Top of INFORMATION GIVEN
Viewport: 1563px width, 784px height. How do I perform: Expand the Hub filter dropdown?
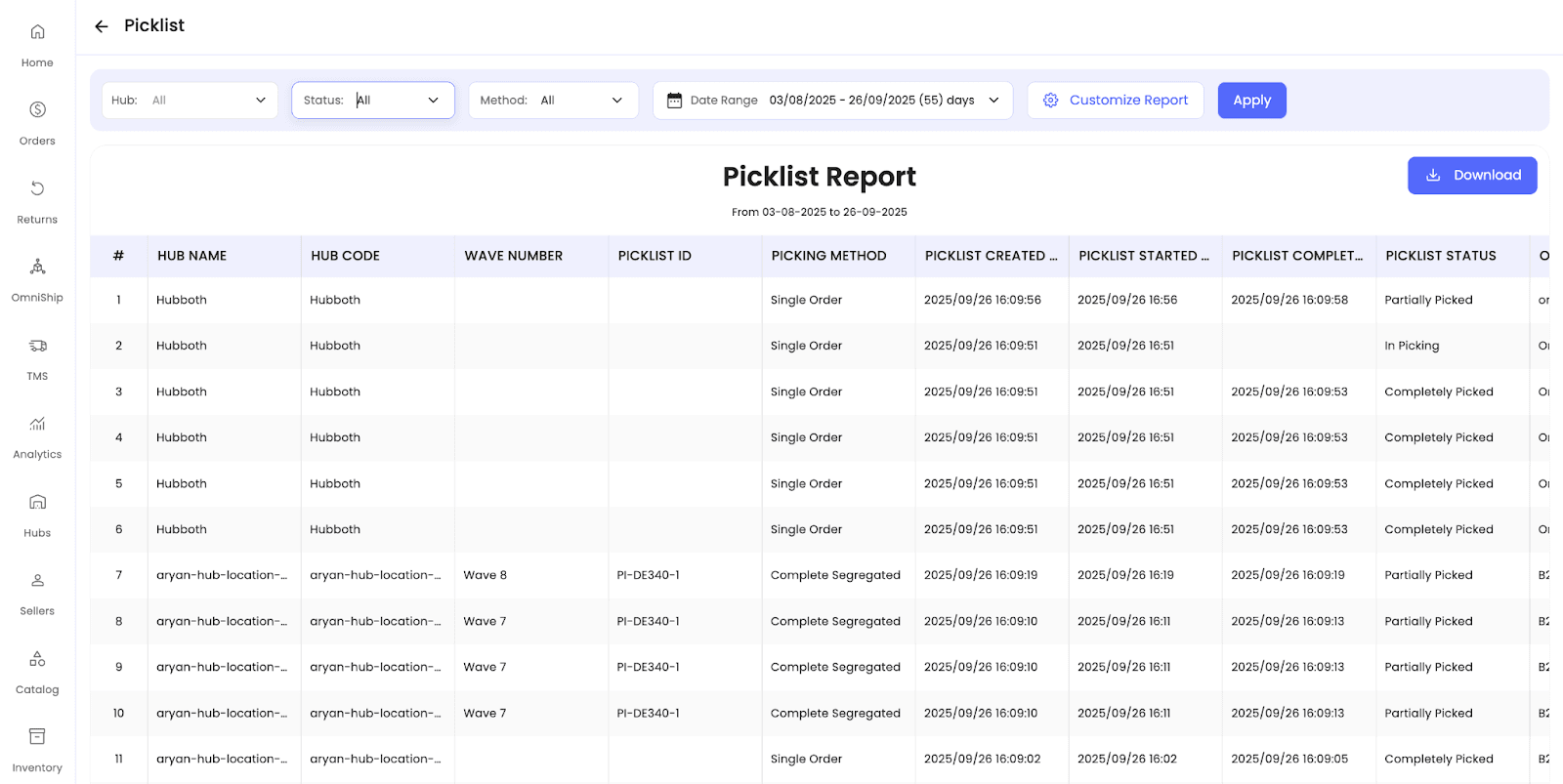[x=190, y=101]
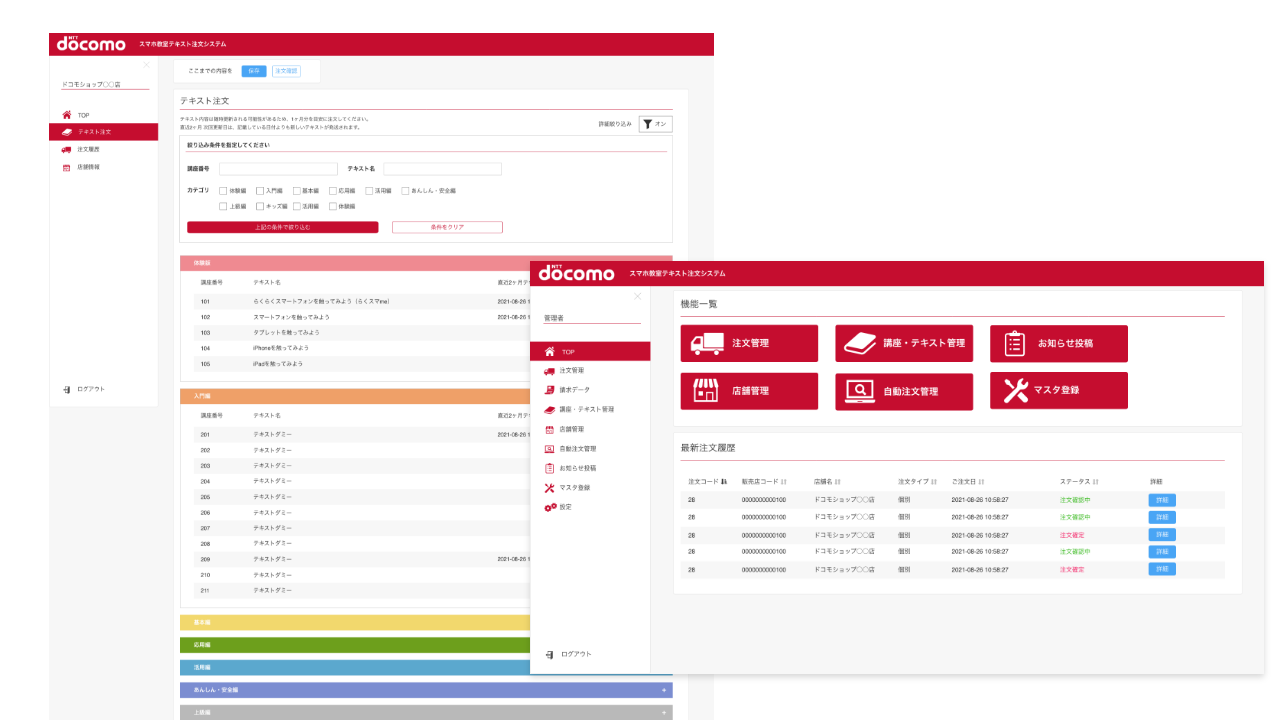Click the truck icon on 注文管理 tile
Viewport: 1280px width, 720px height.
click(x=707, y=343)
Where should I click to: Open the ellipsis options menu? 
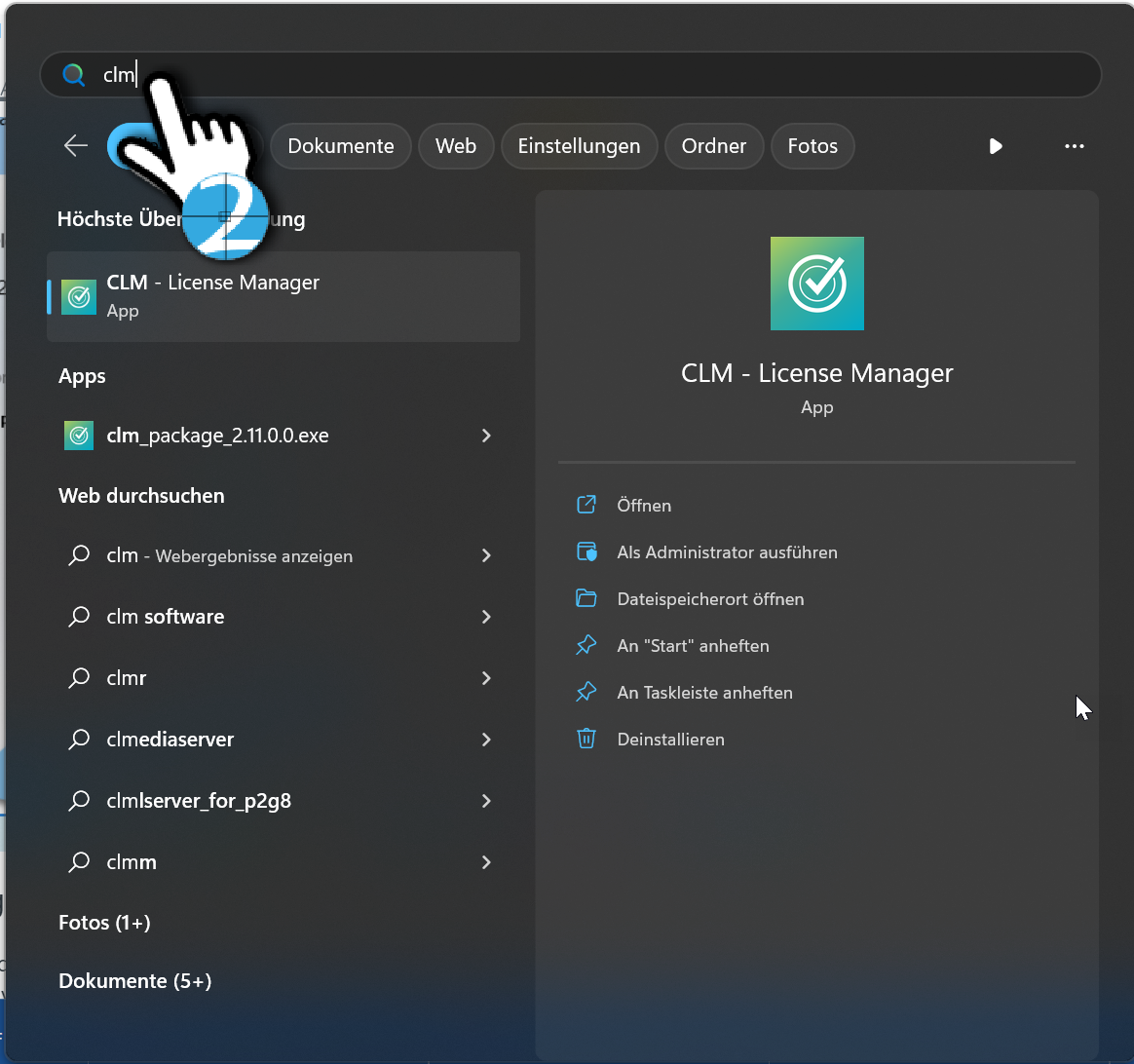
Bottom of INFORMATION GIVEN
Top of INFORMATION GIVEN
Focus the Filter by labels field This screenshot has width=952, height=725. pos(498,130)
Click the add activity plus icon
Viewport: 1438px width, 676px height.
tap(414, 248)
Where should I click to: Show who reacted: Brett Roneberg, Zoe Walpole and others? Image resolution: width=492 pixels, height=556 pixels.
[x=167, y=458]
Bottom of INFORMATION GIVEN
Top of INFORMATION GIVEN
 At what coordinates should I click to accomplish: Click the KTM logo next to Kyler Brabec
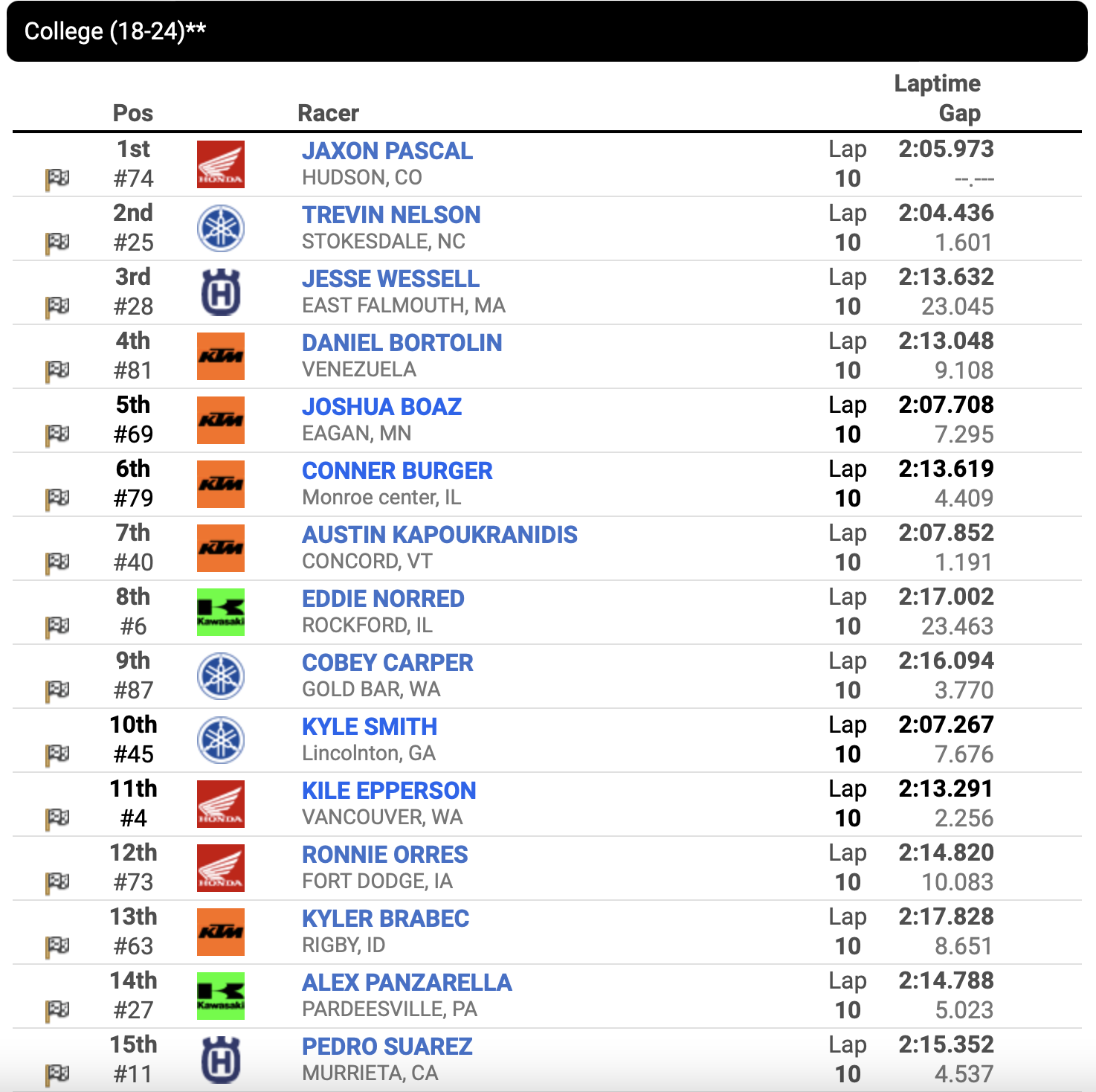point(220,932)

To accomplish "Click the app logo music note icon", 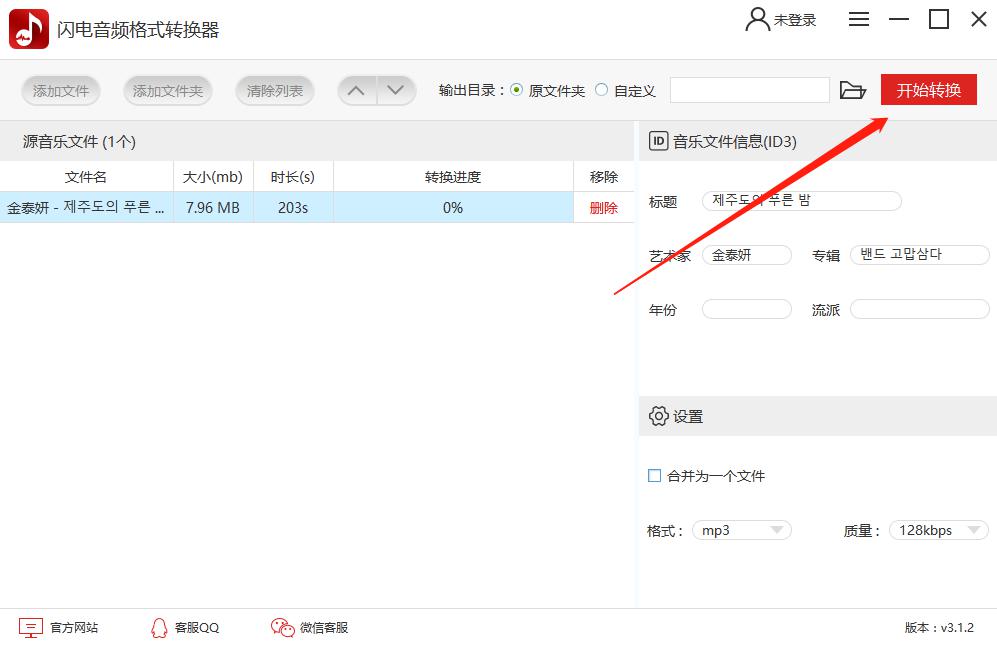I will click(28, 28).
Bottom of INFORMATION GIVEN
Excluding any pictures, print exactly the lines of the listing above from the line with "Viewport: 1563px width, 784px" to the line with "Where should I click to: Open", both ends included.

Viewport: 1563px width, 784px height. How do I perform: Expand the Hub filter dropdown?
[x=190, y=101]
Click the truck icon on 注文管理 tile
Viewport: 1280px width, 720px height.
click(x=707, y=343)
Where should I click to: Open the ellipsis options menu? 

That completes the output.